Exercise
Continue the Voby component documentation below, which appears ahead of the records, picking up after its last sentence.

Extract provided
↓↓↓

This component is the reactive alternative to the native if.

If a function is passed as the children then it will be called with a read-only observable that contains the current, always truthy, value of the "when" condition.

Interface:

type Truthy<T = unknown> = Extract<T, number | bigint | string | true | object | symbol | Function>;

function If <T> ( props: { when: FunctionMaybe<T>, fallback?: JSX.Element, children: JSX.Element | (( value: (() => Truthy<T>) ) => JSX.Element) }): ObservableReadonly<JSX.Element>;

Usage:

import {If} from 'voby';

const App = () => {
  const visible = $(false);
  const toggle = () => visible ( !visible () );
  return (
    <>
      <button onClick={toggle}>Toggle</button>
      <If when={visible}>
        <p>Hello!</p>
      </If>
    </>
  );
};

Portal

This component mounts its children inside a provided DOM element, or inside document.body otherwise.

Events will propagate natively, according to the resulting DOM hierarchy, not the components hierarchy.

Interface:

function Portal ( props: { mount?: HTMLElement | null, children: JSX.Element }): (() => null) & ({ metadata: { portal: HTMLDivElement } });

Usage:

import Portal from 'voby';

const Modal = () => {
  // Some modal component maybe...
};

const App = () => {
  return (
    <Portal mount={document.body}>
      <Modal />
    </Portal>
  );
};

Suspense

This component is like If, the reactive alternative to the native if, but the fallback branch is shown automatically while there are some resources loading in the main branch, and the main branch is kept alive under the hood.

So this can be used to show some fallback content while the actual content is loading in the background.

↑↑↑

Information supplied
↓↓↓

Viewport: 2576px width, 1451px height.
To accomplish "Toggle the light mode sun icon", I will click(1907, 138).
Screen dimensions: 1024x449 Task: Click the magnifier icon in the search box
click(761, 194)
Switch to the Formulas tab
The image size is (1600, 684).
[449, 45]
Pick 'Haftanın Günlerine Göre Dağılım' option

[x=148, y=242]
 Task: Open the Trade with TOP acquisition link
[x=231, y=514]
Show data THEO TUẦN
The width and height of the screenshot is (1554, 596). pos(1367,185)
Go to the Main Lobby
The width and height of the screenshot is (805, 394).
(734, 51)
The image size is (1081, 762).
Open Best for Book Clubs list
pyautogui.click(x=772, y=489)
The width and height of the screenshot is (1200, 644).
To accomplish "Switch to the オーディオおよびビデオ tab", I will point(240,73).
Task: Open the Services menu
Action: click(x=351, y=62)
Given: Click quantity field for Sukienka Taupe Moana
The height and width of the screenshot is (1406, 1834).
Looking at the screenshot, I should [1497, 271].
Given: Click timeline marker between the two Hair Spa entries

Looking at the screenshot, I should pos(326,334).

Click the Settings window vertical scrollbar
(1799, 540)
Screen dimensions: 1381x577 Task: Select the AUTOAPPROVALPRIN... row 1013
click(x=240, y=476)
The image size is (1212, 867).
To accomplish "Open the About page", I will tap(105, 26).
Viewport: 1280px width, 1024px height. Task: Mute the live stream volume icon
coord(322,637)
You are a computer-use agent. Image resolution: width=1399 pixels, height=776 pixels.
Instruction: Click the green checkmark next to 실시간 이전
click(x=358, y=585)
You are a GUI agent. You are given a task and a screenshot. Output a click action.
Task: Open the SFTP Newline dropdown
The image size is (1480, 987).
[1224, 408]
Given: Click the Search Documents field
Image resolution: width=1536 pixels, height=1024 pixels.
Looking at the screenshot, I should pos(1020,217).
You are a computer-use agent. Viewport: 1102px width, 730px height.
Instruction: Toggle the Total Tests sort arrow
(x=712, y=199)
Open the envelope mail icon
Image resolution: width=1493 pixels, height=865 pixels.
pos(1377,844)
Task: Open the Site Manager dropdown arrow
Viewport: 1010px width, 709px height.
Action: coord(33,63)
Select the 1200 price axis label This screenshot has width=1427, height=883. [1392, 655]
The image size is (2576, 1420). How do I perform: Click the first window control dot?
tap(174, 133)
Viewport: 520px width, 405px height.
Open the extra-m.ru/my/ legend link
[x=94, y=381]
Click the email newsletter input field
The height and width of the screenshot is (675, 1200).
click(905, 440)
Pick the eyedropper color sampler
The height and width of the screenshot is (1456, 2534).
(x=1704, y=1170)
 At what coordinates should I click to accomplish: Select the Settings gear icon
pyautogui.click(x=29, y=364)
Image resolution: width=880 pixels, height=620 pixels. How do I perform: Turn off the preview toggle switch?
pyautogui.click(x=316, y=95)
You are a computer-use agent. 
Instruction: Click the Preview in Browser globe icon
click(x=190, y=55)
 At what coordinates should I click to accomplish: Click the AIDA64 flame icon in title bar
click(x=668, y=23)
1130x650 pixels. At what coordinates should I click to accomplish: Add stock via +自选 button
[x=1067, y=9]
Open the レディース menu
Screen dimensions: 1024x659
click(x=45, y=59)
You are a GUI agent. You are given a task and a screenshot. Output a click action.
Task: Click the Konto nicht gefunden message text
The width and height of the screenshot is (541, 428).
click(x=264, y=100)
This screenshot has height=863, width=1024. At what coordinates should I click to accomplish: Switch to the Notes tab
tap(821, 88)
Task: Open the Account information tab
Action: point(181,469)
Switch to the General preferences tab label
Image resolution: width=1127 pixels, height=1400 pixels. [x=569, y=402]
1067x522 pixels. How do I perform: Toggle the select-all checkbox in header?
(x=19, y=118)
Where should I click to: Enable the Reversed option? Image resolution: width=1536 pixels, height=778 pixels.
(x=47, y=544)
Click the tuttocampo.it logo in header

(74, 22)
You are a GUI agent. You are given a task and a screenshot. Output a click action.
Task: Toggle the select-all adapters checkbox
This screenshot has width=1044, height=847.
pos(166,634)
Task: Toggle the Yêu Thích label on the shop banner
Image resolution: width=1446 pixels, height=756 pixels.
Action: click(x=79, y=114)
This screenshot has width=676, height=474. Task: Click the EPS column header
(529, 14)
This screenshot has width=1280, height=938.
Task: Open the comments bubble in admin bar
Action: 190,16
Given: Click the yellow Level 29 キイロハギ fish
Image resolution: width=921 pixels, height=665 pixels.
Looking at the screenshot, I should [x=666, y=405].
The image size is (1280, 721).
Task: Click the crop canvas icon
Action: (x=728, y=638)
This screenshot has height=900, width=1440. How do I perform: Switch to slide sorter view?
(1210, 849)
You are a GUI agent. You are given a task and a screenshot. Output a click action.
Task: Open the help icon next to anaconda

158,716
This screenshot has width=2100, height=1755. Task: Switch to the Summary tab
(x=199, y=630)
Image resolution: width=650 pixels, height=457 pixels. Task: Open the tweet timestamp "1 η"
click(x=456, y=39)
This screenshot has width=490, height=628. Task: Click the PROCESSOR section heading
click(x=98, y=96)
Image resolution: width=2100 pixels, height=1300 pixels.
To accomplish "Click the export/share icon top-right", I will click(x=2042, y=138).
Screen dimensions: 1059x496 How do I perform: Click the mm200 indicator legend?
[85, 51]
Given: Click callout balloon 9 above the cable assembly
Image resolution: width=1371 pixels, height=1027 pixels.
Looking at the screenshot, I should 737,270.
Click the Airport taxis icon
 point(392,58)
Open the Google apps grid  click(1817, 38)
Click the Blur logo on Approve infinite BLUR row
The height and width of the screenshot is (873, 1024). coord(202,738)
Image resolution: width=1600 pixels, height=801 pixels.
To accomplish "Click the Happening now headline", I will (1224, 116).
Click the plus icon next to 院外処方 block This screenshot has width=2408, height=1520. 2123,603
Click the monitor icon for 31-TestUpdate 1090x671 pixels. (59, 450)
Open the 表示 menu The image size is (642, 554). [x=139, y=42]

↑↑↑

Expected output
This component relies on useResource to understand if there's a resource loading or not.

This component also supports a manual "when" prop for manually deciding whether the fallback branch should be rendered or not.

Interface:

function Suspense ( props: { when?: FunctionMaybe<unknown>, fallback?: JSX.Element, children: JSX.Element }): ObservableReadonly<JSX.Element>;

Usage:

import {Suspense} from 'voby';

const App = () => {
  const Content = () => {
    const resource = useResource ( () => makeSomePromise () );
    return (
      <Show when={() => !resource ().pensing && !resource ().error}>
        {resource ().value}
      </Show>
    );
  };
  const Spinner = () => {
    return <p>Loading...</p>;
  };
  return (
    <Suspense fallback={<Spinner />}>
      <Content />
    </Suspense>
  );
};

Switch

This component is the reactive alternative to the native switch.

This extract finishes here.